Hon. J. M. Clayton. 
Dear Sir: 
It is with some hesitation I presume to address this letter—and yet I wish not only you, but the whole cabinet, and the President too, would consider the subject matter of it. My being among the People while you and they are not, will excuse the apparent presumption. It is understood that the President at first adopted, as a general rule, to throw the responsibility of the appointments upon the respective Departments; and that such rule is adhered to and practised upon. This course I at first thought proper; and, of course, I am not now complaining of it. Still I am disappointed with the effect of it on the public mind. It is fixing for the President the unjust and ruinous character of being a mere man of straw. This must be arrested, or it will damn us all inevitably.
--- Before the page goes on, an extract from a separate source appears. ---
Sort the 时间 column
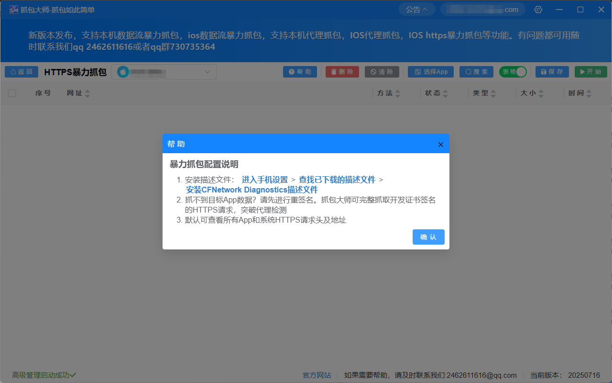The width and height of the screenshot is (612, 383). coord(579,93)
It is said Gen. Taylor and his officers held a council of war, at Palo Alto (I believe); and that he then fought the battle against unanimous opinion of those officers. This fact (no matter whether rightfully or wrongfully) gives him more popularity than ten thousand submissions, however really wise and magnanimous those submissions may be.
The appointments need be no better than they have been, but the public must be brought to understand, that they are the President’s appointments. He must occasionally say, or seem to say, “by the Eternal,” “I take the responsibility.” Those phrases were the “Samson’s locks” of Gen. Jackson, and we dare not disregard the lessons of experience.